*** Opening of Data for this exercise ***

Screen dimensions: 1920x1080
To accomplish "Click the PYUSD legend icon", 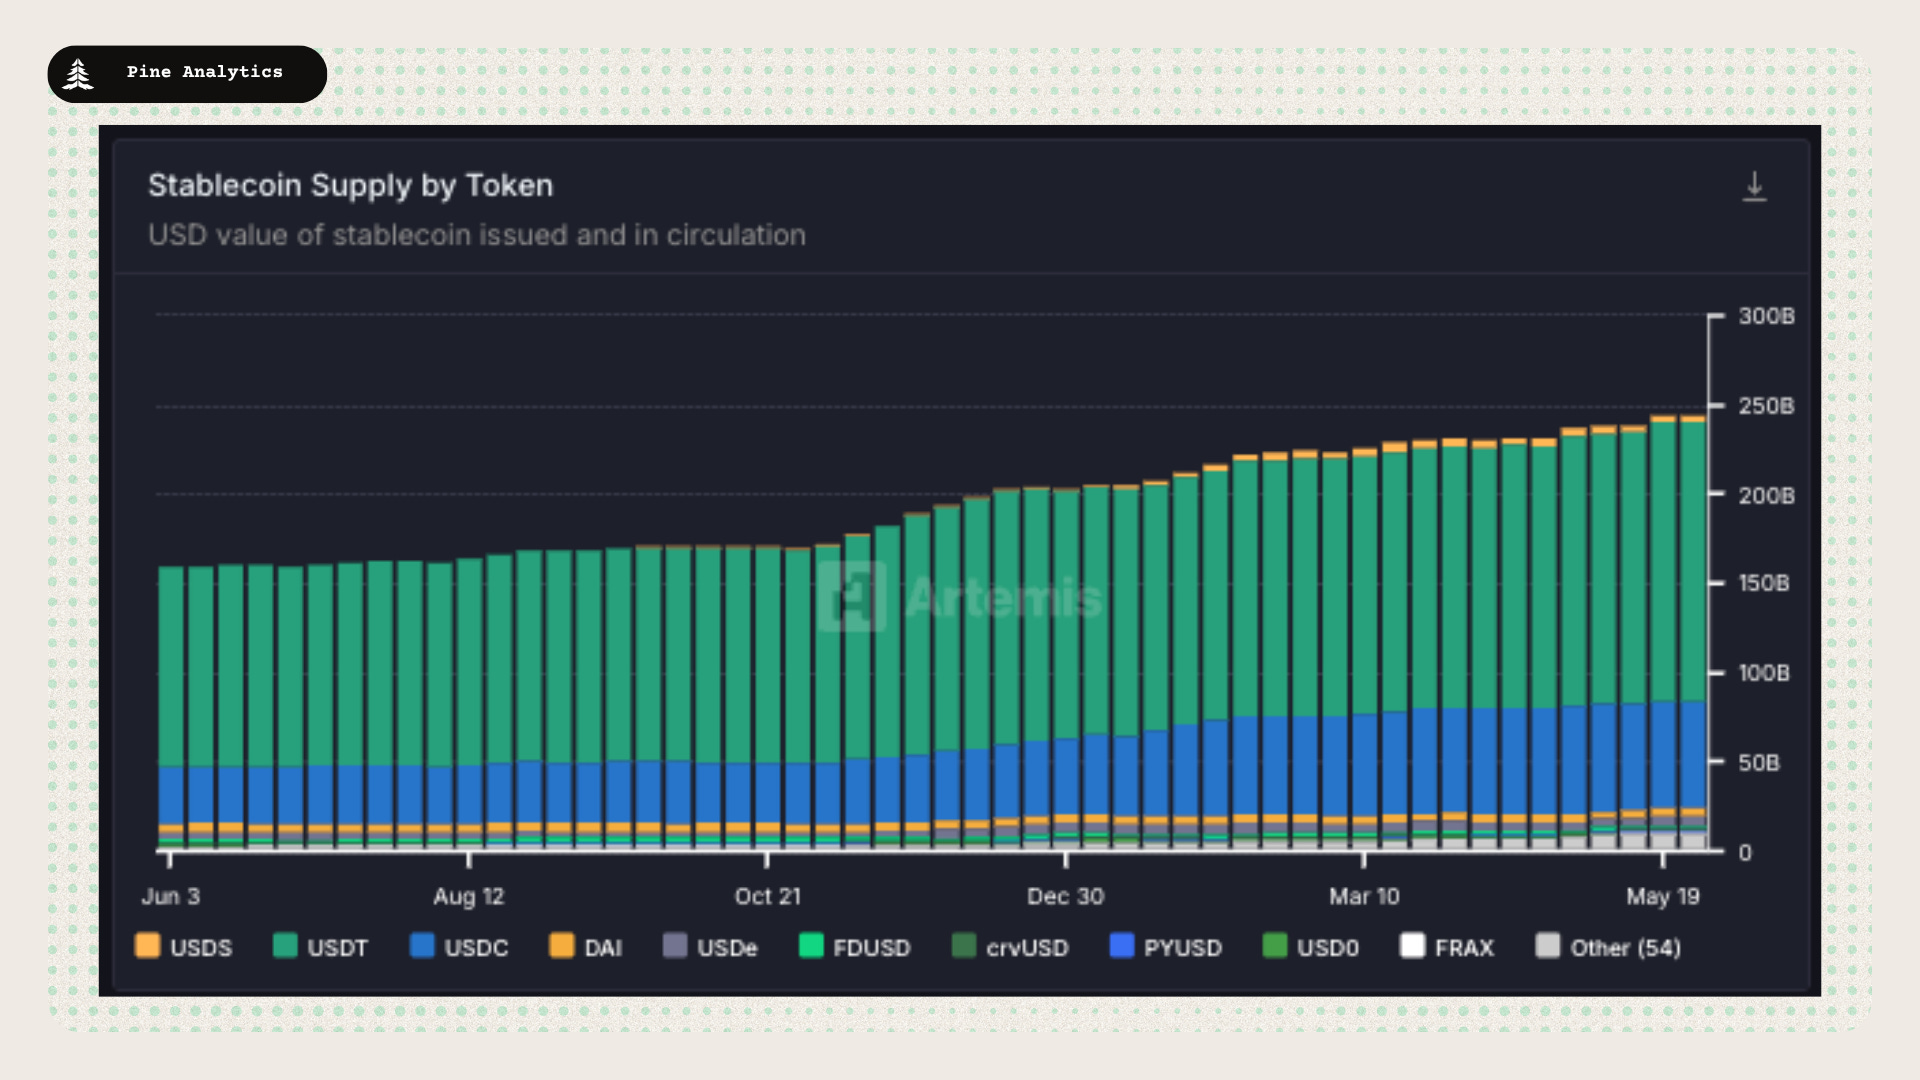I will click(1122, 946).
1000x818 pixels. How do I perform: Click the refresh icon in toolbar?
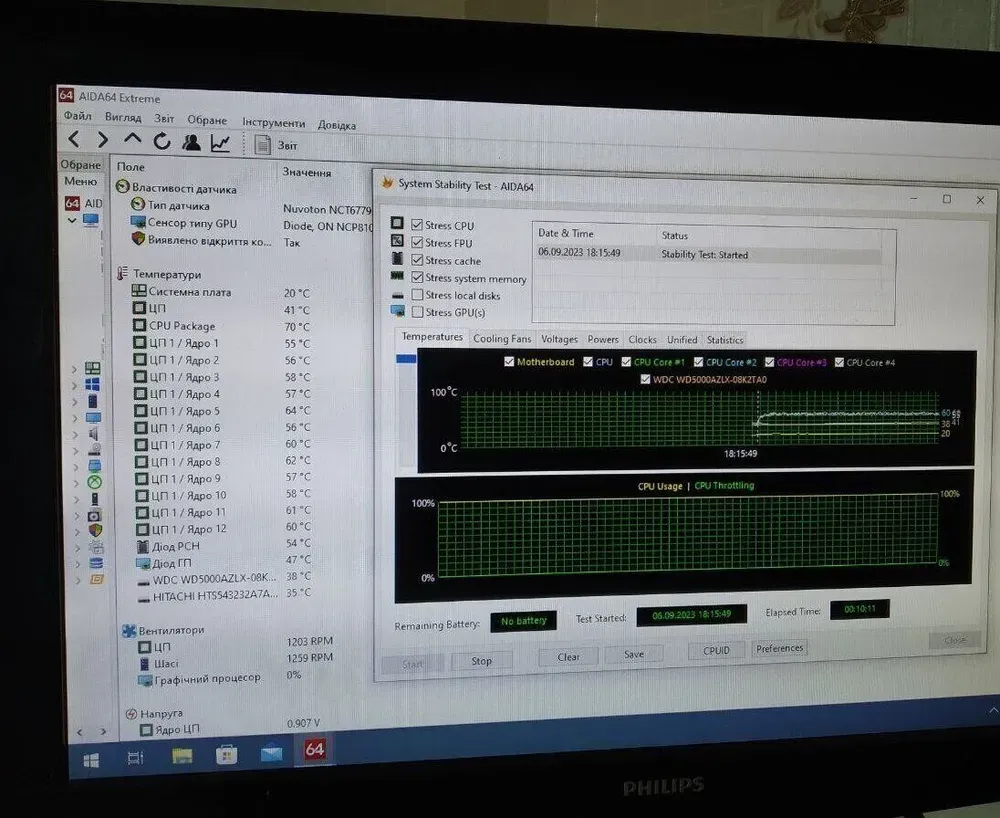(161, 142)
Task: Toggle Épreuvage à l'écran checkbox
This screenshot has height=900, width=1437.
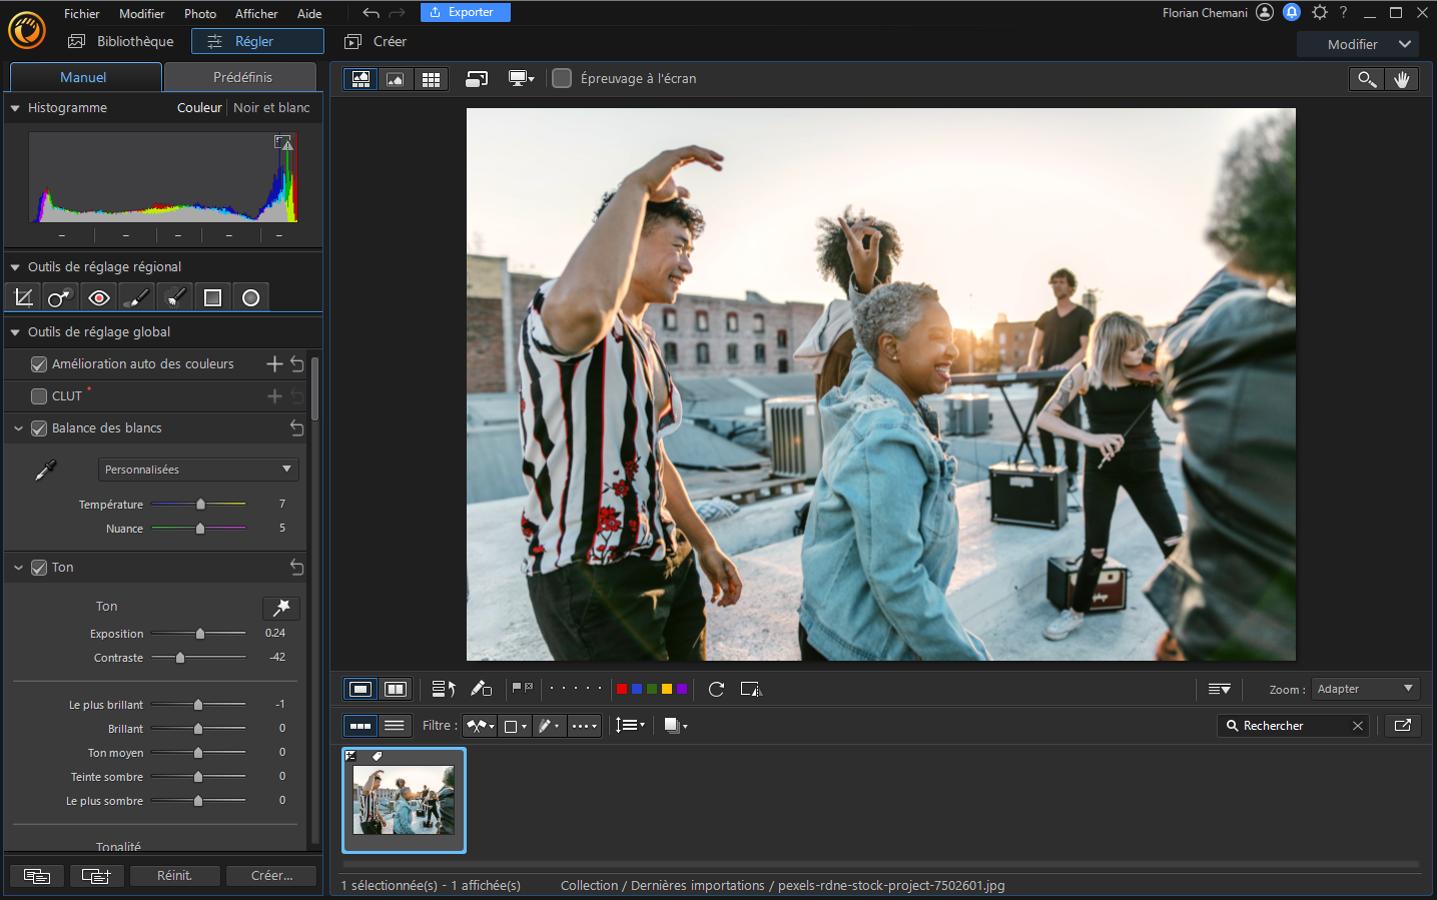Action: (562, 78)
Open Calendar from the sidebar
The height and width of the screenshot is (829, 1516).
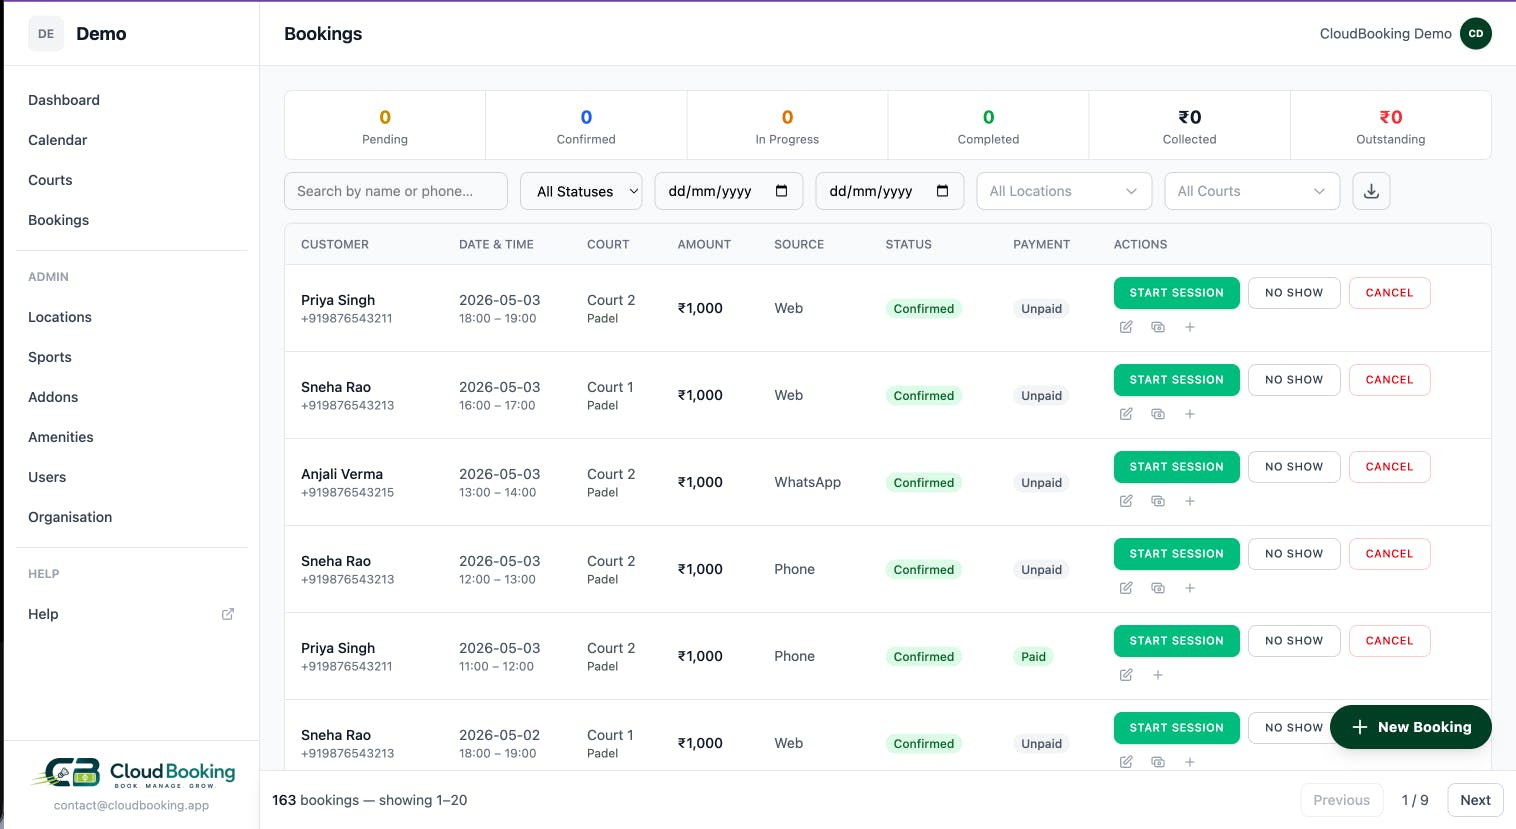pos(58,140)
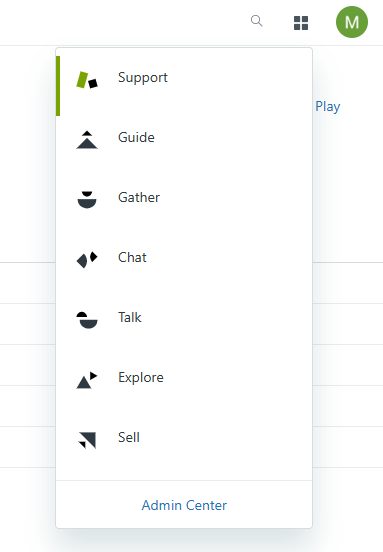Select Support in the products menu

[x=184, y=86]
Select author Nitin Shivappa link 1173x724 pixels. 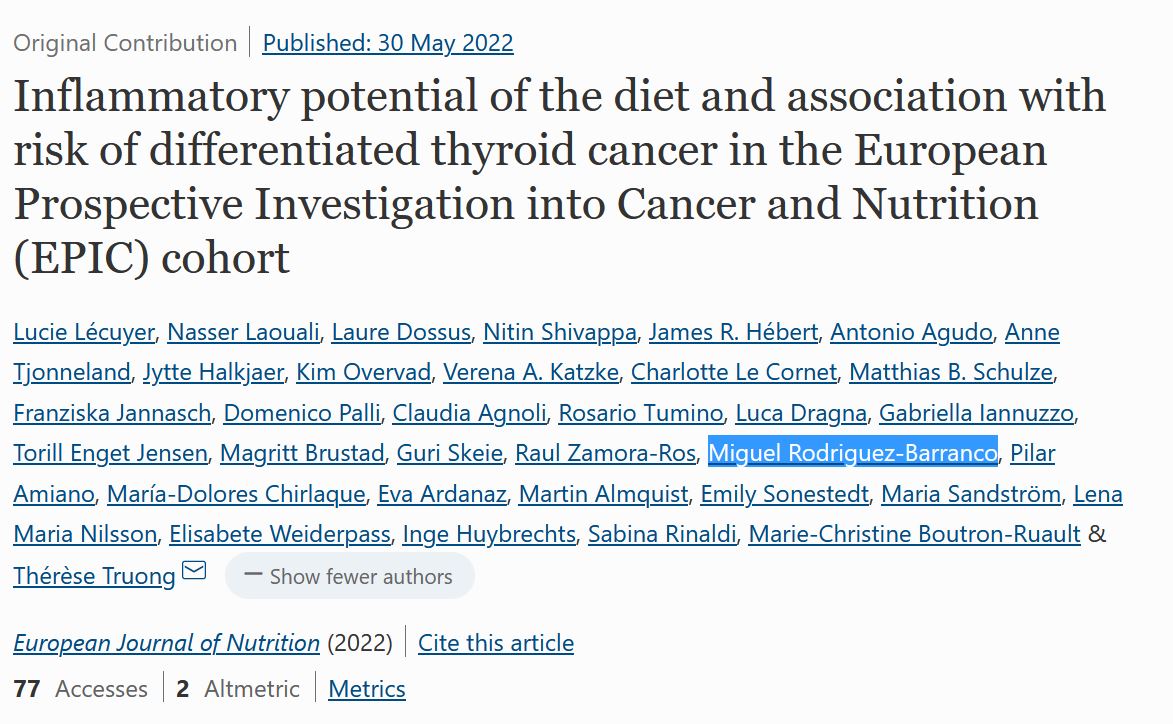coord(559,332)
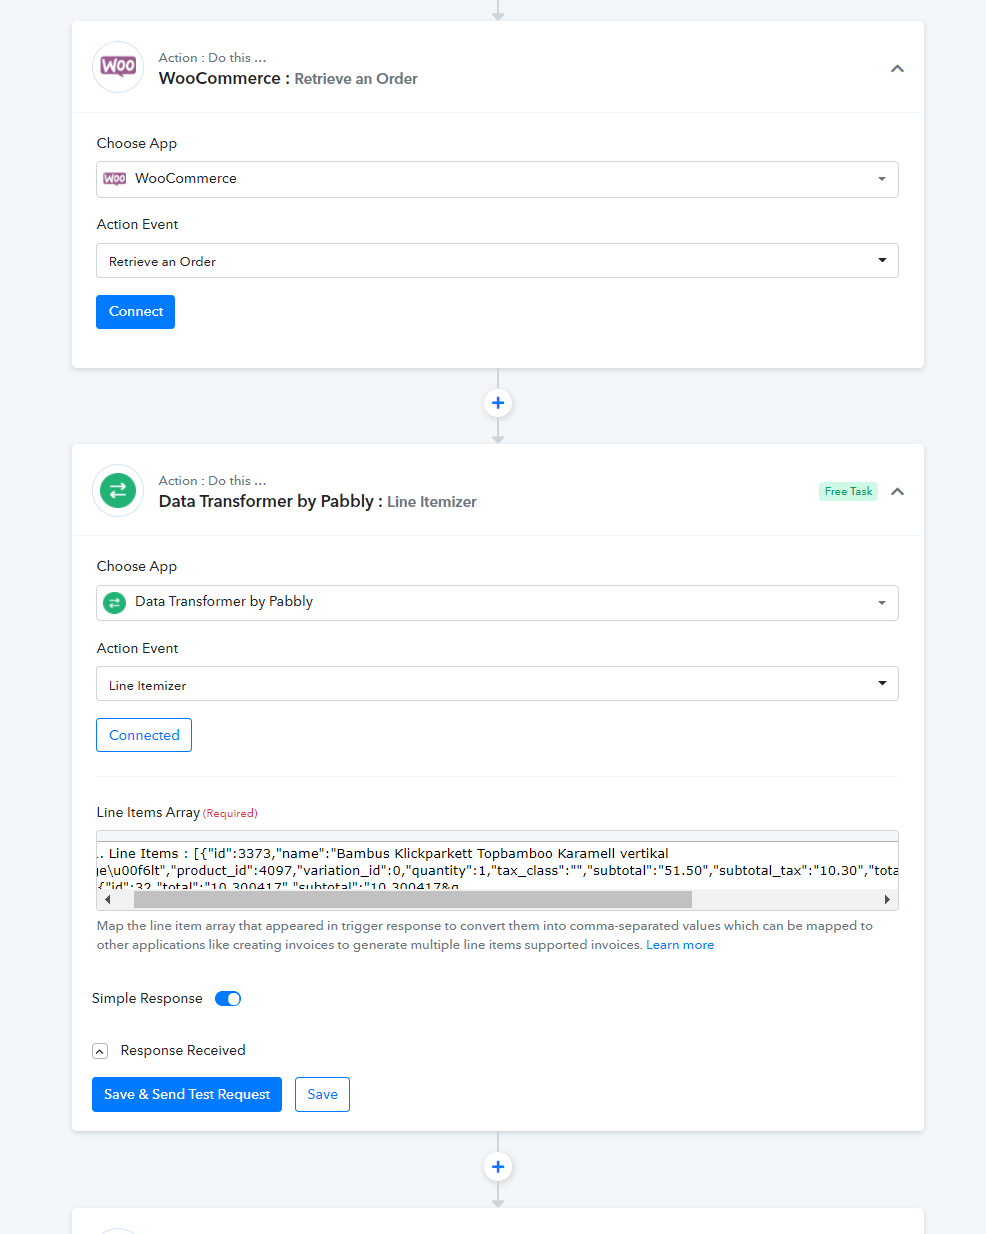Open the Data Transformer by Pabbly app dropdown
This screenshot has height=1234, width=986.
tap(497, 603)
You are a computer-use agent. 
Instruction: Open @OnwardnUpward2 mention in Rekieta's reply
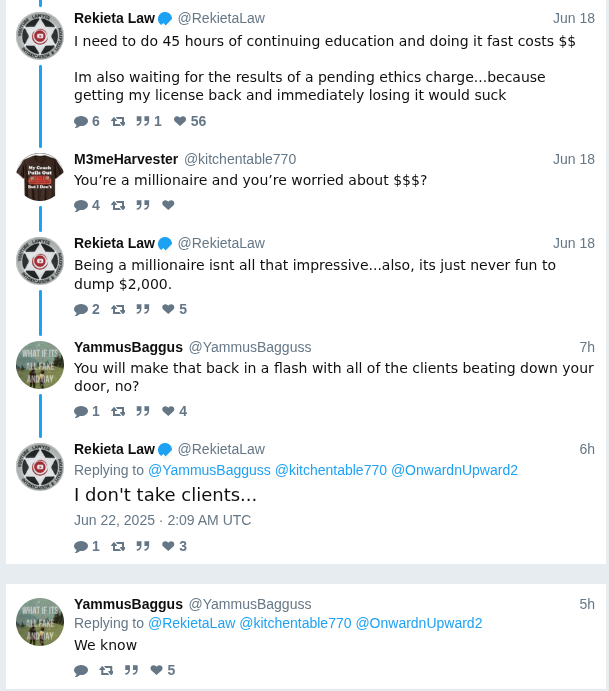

*** Close of Data for this exercise ***

Task requirements:
Using the records above, print exactly the lines between the ones containing "1000x818 pixels. How" and "Open Calendar from the sidebar", inclusive, and nothing else; no pictures.

Answer to this exercise:
1000x818 pixels. How do I perform: Click the refresh icon in toolbar?
(161, 142)
Task: Toggle Épreuvage à l'écran checkbox
This screenshot has height=900, width=1437.
Action: (562, 78)
Open Calendar from the sidebar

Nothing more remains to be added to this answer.